◆ Your objective
Please state what academic points let you unlock, according to the Trails of Cold Steel review.

◆ Source excerpt

--*--

If there’s one core problem with the plot, it is that Trails of Cold Steel is the first game in a multi-game set. Trails of Cold Steel 2 is due out later this year, and Trails of Cold Steel 3 was recently announced for a Japanese release. I’m unable to speak for the gap between the second and third game, but the first game doesn’t end on a satisfactory note. If you’re willing to wait for the sequel, there is more than enough gameplay and plot to tide you over.
The structure of Cold Steel is similar to Persona 3. While it doesn’t follow an individual daily routine like Persona does, you have a set school year, and each time the plot advances, you go further along that year. Occasionally, it pauses so you can use a free day to explore, do side-quests and hang out with the characters to increase your friendship levels. It’s a more linear experience than Persona 3, but it feels similar, minus the strict time limit that Persona imposed. You won’t be able to see every character interaction in a single playthrough, but you don’t need to worry about running out of time to do side-quests.
The game follows a pretty predictable pattern. You get a free day and are given a few side-quests, some mandatory and some optional. Once you finish the quests, you’re tasked with going into the Old Schoolhouse, a dungeon that continues to expand month by month. Afterward, you partake in a field study that takes you to a distant part of the empire; this is where you get the bulk of your plot. Every so often, a boss fight pops up and requires you to take out a high-level enemy. You are graded on each of these things. While it’s impossible to fail your tasks, if you do well, you’ll be rewarded with academic points, which allow you to unlock special equipment and items.
Cold Steel follows in the footsteps of Trails in the Sky by including hidden, undocumented quests that can only be reached by talking to random people at random times. They represent a handful of potential AP but are enough to prevent you from unlocking top-tier items without them. There are other hidden items and secrets you’ll only discover if you spend time wandering around and talking to people. This is a plus for some people, but others may be extremely frustrated at the thought of spending time after every major plot event trying to find which person misplaced a pen. There are online FAQs that document these things, but obviously, playing through a game while adhering to an FAQ isn’t much fun, either.
Cold Steel uses a modified version of the combat engine originally seen in Trails in the Sky. The turn-based combat engine uses a time gauge to show character and enemy turn order, similar to Final Fantasy X or Grandia. Manipulating this time gauge is pretty important since you can deny enemy turns and special turn bonuses come up on certain turns. These bonuses can recover various stats, allow you to cast magic free of charge, get an instant critical hit or other powerful bonuses. Later in the game, you’ll unlock advanced bonuses. In order to ensure that your characters, and not the enemies, are getting the bonuses, you have to use special moves to manipulate the turn order. For example, there are special S-Breaks that allow you to instantly slot one of your characters into a space on the turn order but drain all of their CP, which is used for special moves.

--*--

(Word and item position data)
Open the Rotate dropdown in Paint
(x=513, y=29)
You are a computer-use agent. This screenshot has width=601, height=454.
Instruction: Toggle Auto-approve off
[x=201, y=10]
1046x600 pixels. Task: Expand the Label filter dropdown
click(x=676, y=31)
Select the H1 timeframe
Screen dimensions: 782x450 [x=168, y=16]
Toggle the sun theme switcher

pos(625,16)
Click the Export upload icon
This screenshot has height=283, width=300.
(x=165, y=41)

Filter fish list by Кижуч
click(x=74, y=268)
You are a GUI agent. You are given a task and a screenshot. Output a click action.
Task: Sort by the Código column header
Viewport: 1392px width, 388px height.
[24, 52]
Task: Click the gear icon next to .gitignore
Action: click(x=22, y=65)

--*--

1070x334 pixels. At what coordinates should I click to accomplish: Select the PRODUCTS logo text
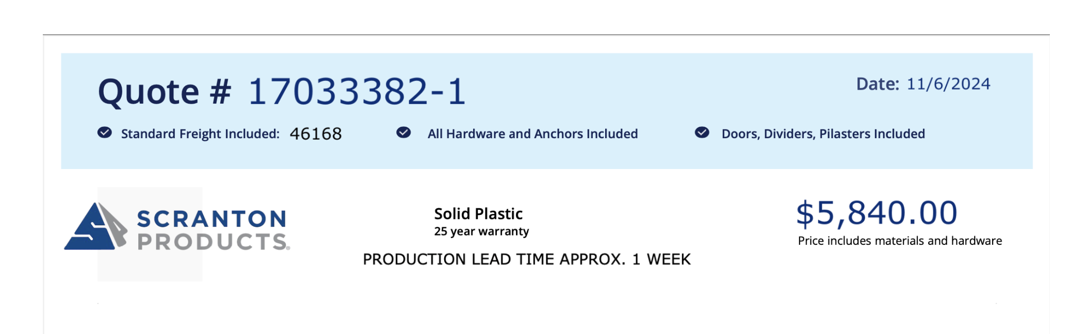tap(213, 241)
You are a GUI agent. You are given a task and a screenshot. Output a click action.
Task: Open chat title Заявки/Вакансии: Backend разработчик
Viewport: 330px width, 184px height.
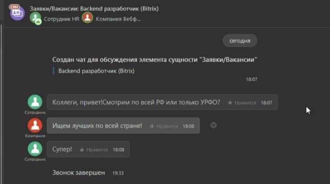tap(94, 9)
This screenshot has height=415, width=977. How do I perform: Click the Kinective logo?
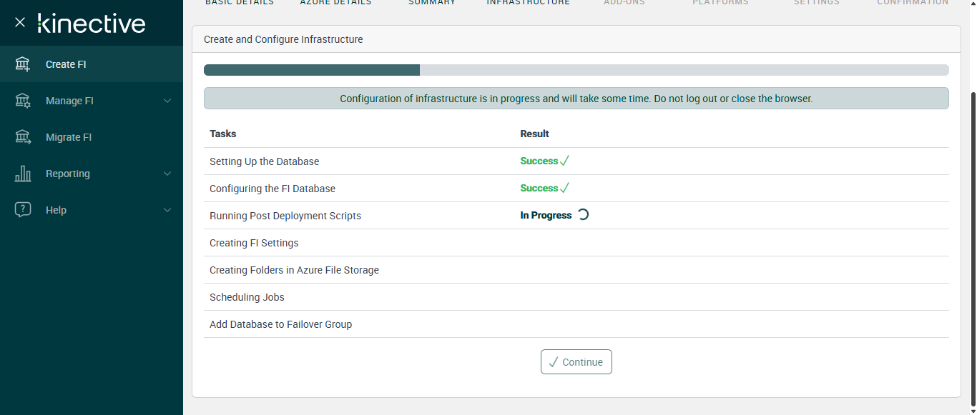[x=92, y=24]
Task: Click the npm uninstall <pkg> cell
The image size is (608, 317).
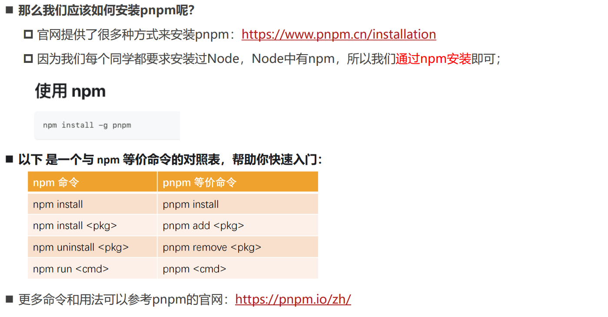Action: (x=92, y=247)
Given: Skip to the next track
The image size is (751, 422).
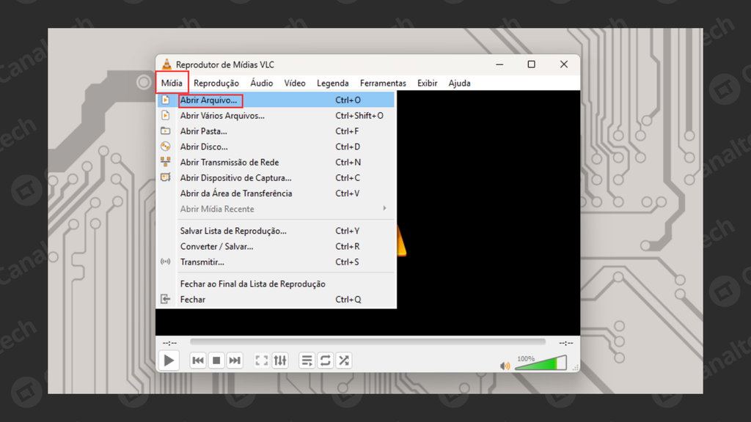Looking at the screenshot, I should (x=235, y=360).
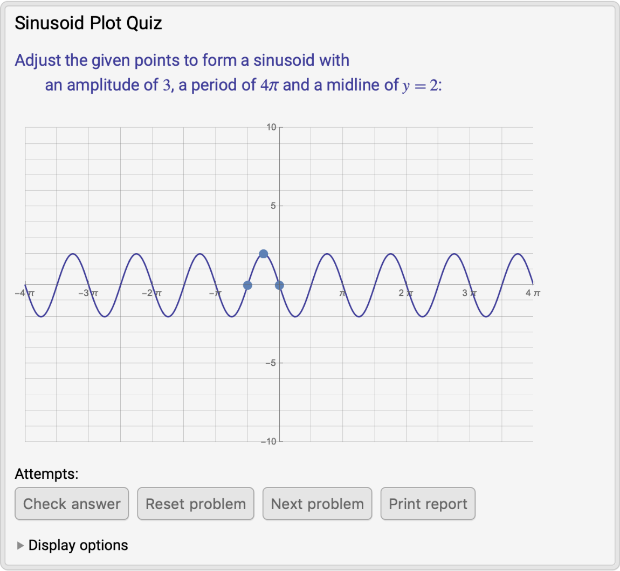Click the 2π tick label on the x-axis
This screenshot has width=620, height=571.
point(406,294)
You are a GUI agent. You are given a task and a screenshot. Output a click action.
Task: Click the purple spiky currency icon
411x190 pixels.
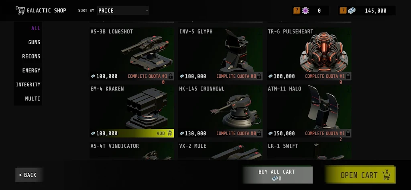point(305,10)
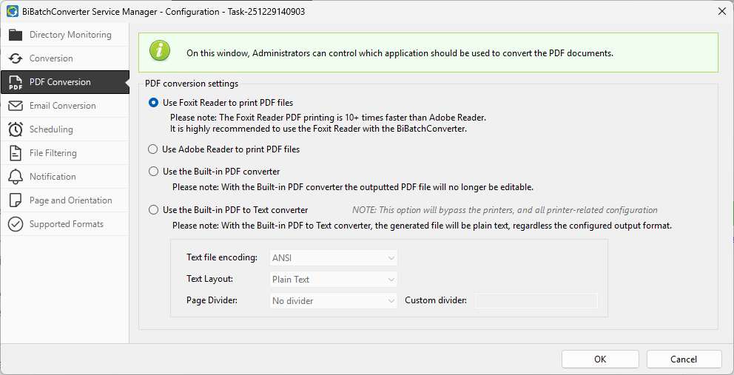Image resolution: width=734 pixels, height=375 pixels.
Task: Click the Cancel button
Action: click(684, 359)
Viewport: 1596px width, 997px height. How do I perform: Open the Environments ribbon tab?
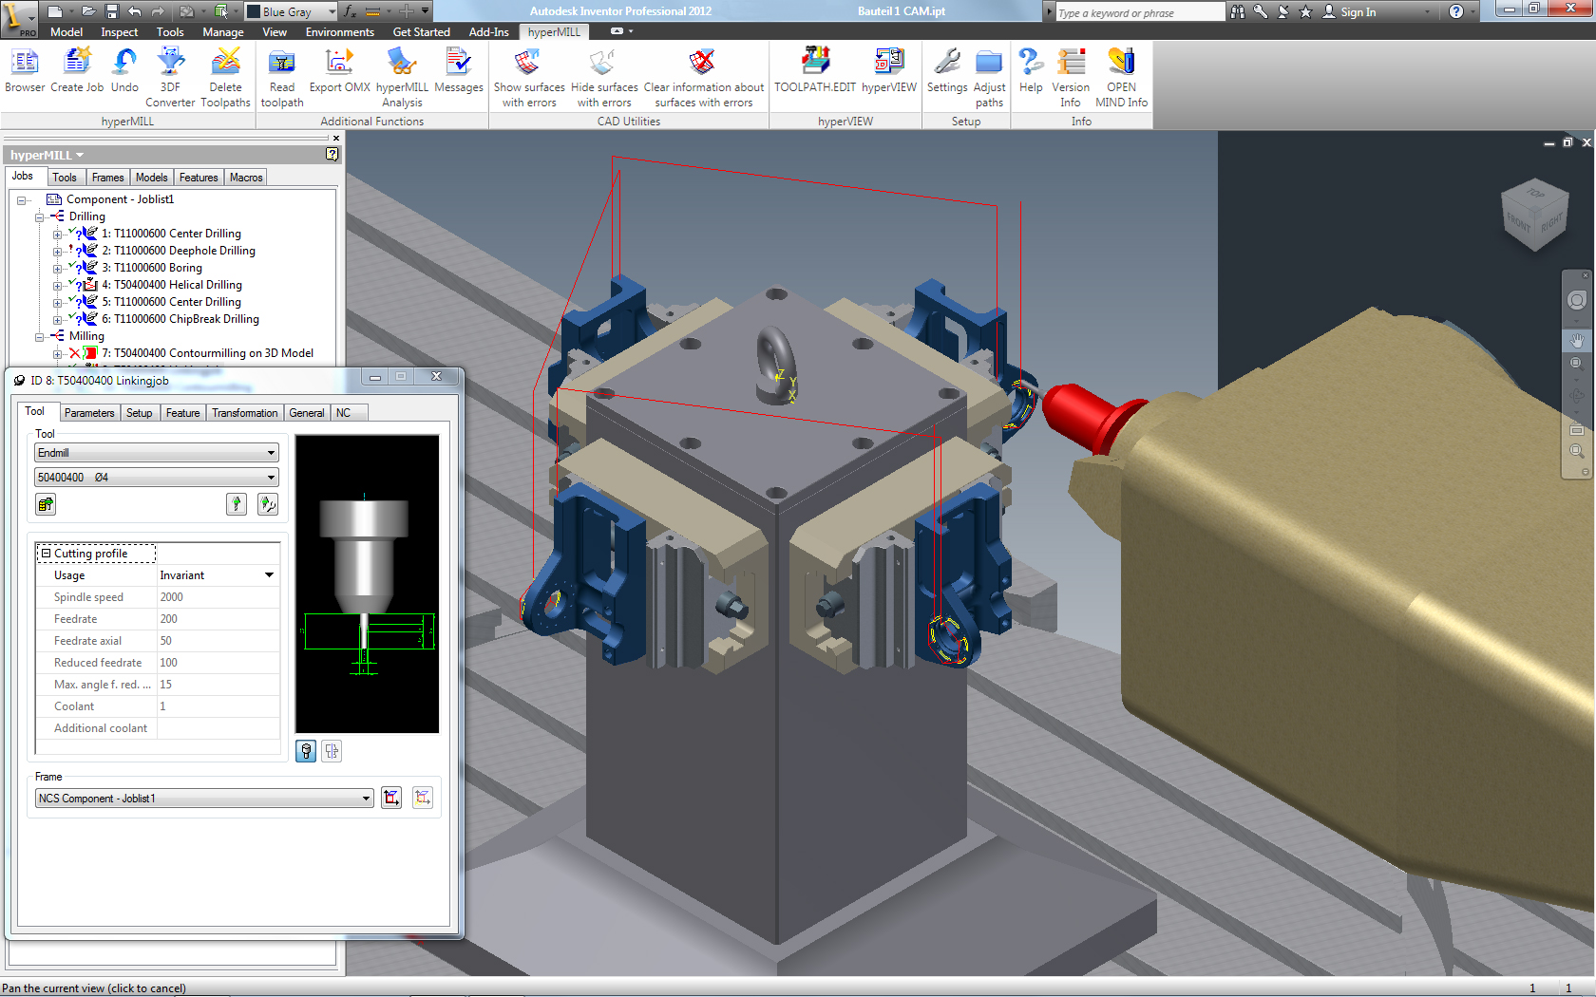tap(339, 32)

--*--

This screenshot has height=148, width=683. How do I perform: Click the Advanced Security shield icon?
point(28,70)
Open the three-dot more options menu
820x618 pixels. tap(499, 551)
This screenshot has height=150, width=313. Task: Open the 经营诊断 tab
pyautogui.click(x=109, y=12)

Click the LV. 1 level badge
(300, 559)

--*--

◆ Response to this task
Special equipment and items.